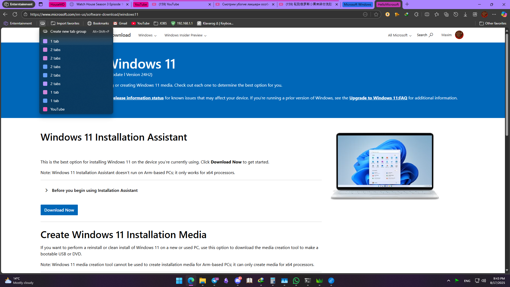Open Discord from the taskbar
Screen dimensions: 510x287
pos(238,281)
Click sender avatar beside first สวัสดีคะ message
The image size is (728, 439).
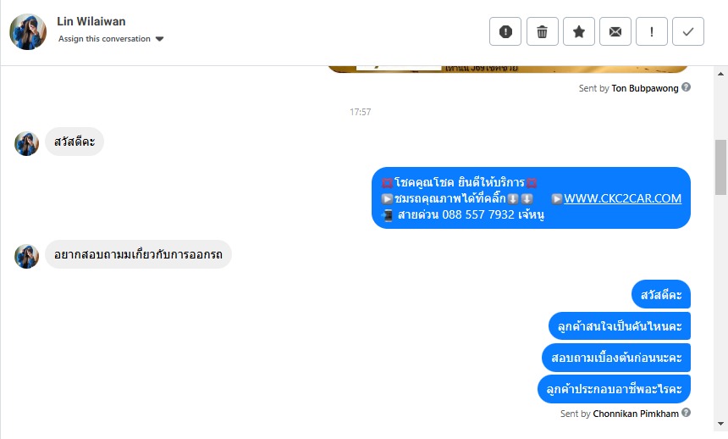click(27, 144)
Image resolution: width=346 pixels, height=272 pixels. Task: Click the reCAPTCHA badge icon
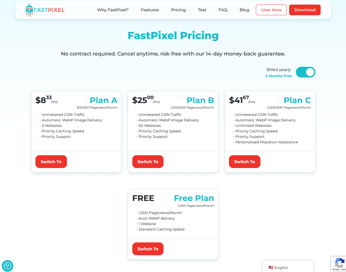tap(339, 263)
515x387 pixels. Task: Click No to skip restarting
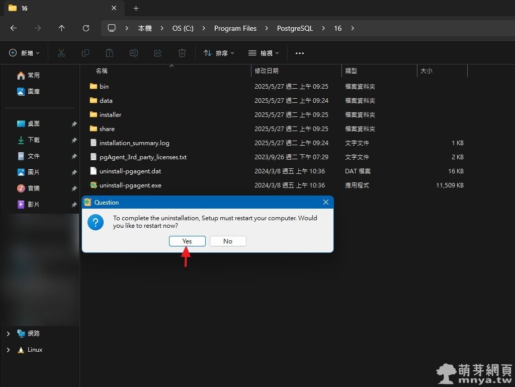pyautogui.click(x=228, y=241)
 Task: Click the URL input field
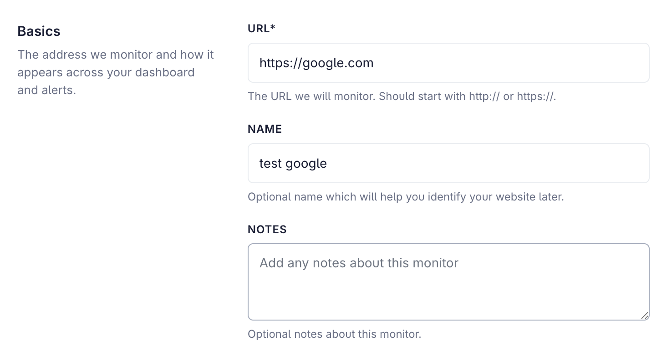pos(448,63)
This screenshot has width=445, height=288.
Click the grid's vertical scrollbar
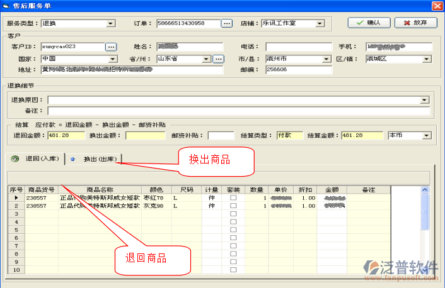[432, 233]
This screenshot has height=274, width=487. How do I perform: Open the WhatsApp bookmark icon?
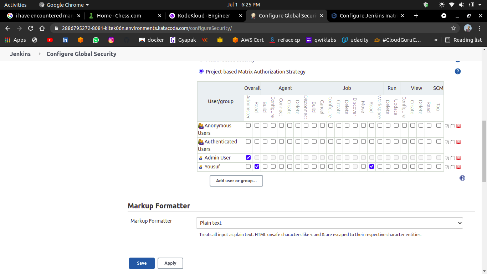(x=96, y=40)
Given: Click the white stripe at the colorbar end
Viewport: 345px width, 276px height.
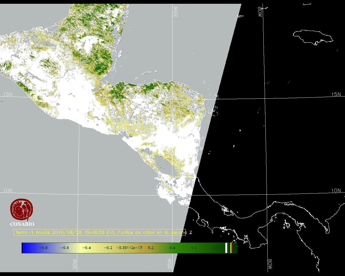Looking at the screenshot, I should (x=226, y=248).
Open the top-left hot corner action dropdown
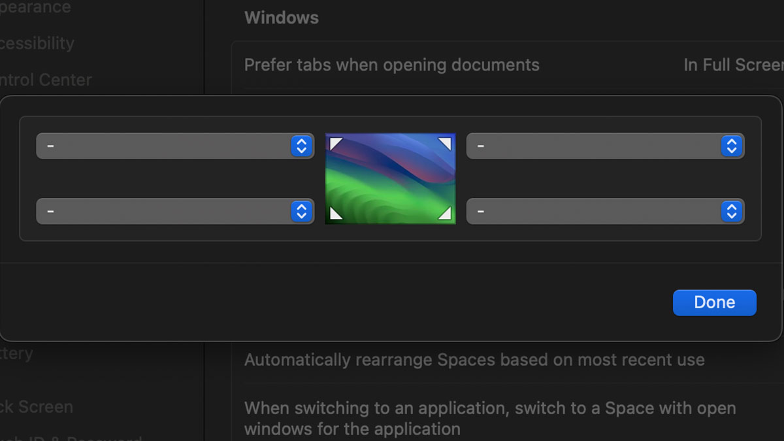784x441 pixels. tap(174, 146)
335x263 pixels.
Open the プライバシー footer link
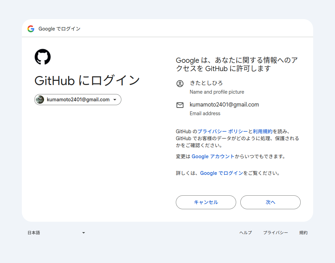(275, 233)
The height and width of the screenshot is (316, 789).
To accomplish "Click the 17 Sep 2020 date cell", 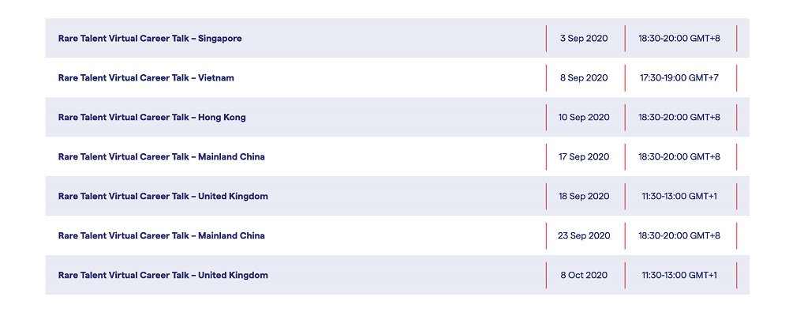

○ ○ ○

## Written request
Transcribe every line of the entries above exactly, leaving out the pictures.

## Written response
Open Discord from the taskbar
Screen dimensions: 510x287
pos(238,281)
Click sender avatar beside first สวัสดีคะ message
The image size is (728, 439).
click(27, 144)
Image resolution: width=346 pixels, height=272 pixels. Task: Click the reCAPTCHA badge icon
tap(339, 263)
515x387 pixels. Task: Click No to skip restarting
pyautogui.click(x=228, y=241)
 Task: Click the URL input field
pos(448,63)
This screenshot has width=445, height=288.
Click the grid's vertical scrollbar
[432, 233]
This screenshot has height=274, width=487. How do I perform: Open the WhatsApp bookmark icon?
(x=96, y=40)
Given: Click the white stripe at the colorbar end
Viewport: 345px width, 276px height.
Looking at the screenshot, I should (x=226, y=248).
Open the top-left hot corner action dropdown
784x441 pixels. tap(174, 146)
335x263 pixels.
Open the プライバシー footer link
(275, 233)
The height and width of the screenshot is (316, 789).
To accomplish "Click the 17 Sep 2020 date cell", 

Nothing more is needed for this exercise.